Mais alors il y a inséparabilité de ces trois aspects primordiaux à la fois au stade avec entraînement et au stade sans entraînement supplémentaire (bouddhéité). Au stade avec entraînement, le corps se réfère soit à un corps d’arc-en-ciel ('ja'-lus) [dans les tantras mères], soit à un corps illusoire pur (sgyu-lus) [dans les tantras pères], soit à une forme vide (stong-gzugs) [dans le tantra de Kalachakra]. Il n'est possible de les manifester avec le vent le plus subtil que lorsque nous sommes capables de transformer l'esprit de claire lumière en une connaissance non conceptuelle du vide. Pour ce faire, il faut maîtriser le yoga de l’inséparabilité de la profondeur (le vide) et de la clarté (la fabrication d’apparences) (zab-gsal dbyer-med).
Nous commençons toujours ces méditations par la méditation sur le vide. Avec « Om svabhava shuddha », nous méditons sur l’absence de soi des personnes. Puis, avec « sarva dharma svabhava shuddho », nous méditons sur l’absence de soi de tous les phénomènes. Avec « ham », nous méditons en un seul point sur le maintien de cet orgueil [divin] de ces deux absences de soi.
Le stade de génération (bskyed-rim) contient l'essence du stade de complétude (rdzogs-rim) en ce sens qu'il se concentre principalement sur la vérité conventionnelle, mais dans sa phase d'absorption totale, il présente un aspect de la vérité la plus profonde. Le stade de complétude met l'accent sur l'aspect de la vérité la plus profonde.
La pratique du stade de génération se fait avec l'imagination en visualisant les déités, au niveau conventionnel. Si nous visualisons les agrégats, les éléments de notre corps et ainsi de suite comme des déités, il s'agit d'un niveau différent de la pratique de visualisation. Alors que l'esprit est concentré sur le vide, imaginer que l’énergie-vent de cet esprit s’élève sous la forme d'une déité conduit à être réellement capable d’apparaître sous la forme d'un corps d’arc-en-ciel au stade de complétude, et, une fois illuminé, dans un corpus de corps-de-formes illuminés, le Roupakaya.

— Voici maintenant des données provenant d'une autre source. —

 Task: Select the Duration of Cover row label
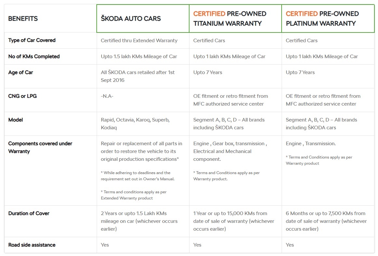coord(29,213)
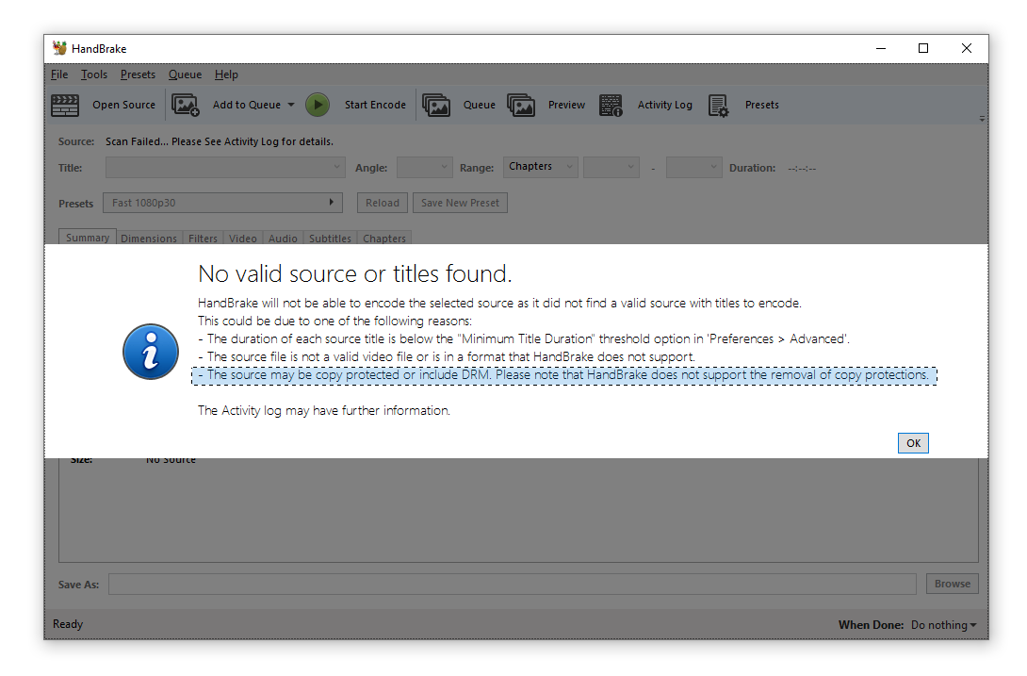Click the blue information icon in dialog
The image size is (1027, 676).
coord(151,352)
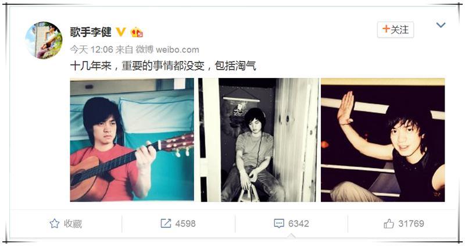The width and height of the screenshot is (465, 246).
Task: Click the yellow V verified badge
Action: pyautogui.click(x=121, y=32)
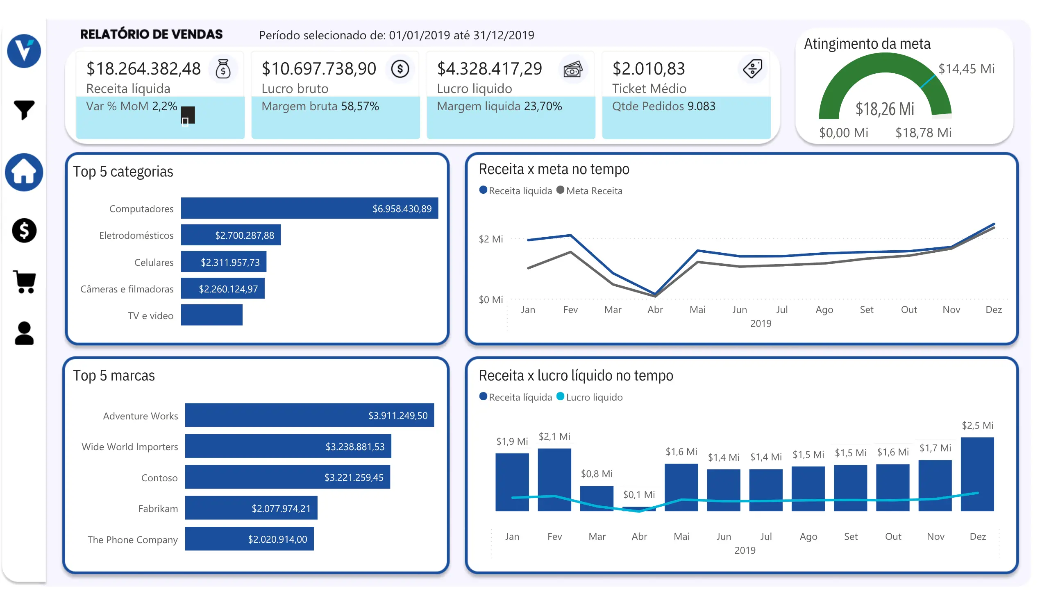
Task: Open the filter funnel icon in sidebar
Action: pyautogui.click(x=24, y=110)
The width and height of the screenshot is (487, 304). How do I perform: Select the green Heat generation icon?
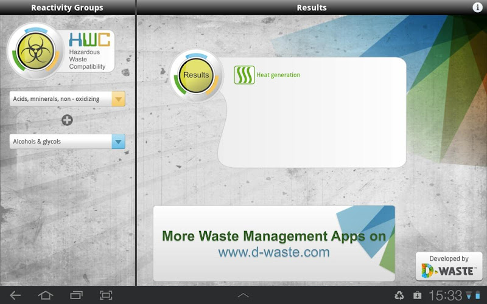244,75
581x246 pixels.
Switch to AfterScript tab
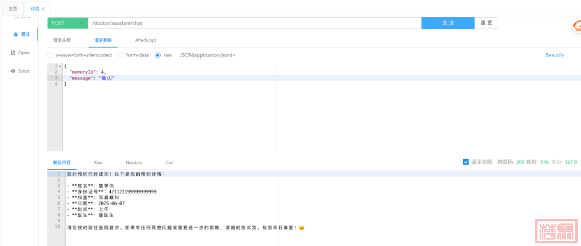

Après avoir imaginé surgir en tant que déité et s'être concentré sur son vide, vient la méditation sur le cercle des déités du mandala. Cela permet d'accumuler de la force positive (mérite), tandis que la méditation sur leur vide permet de développer une conscience profonde. Ici, nous les imaginons comme partageant la même nature essentielle, mais lorsque nous pouvons réellement cultiver la claire lumière primordiale au stade de complétude, nous sommes alors en mesure de cultiver la méthode et la conscience profonde (sagesse) sur le chemin comme étant d'une seule nature essentielle.
C'est sur ce point que se concentrent le mahamoudra et le dzogchen, et c'est l'objet même de ces deux systèmes. De nos jours, les gens considèrent que la pratique du mahamoudra et du dzogchen est facile. Je me demande si le fait que certains enseignants affirment aujourd'hui qu'elles le sont n'est pas simplement dû à un manque de connaissances ou de maturité ?
Quoi qu'il en soit, en conclusion, le Bouddha a enseigné que nous sommes nos propres maîtres. C'est nous qui devons nous aider à atteindre les renaissances fortunées et la libération. Le meilleur moyen d'y parvenir est la bodhichitta, une compréhension correcte du vide et la pratique des six attitudes de grande envergure, les six paramitas.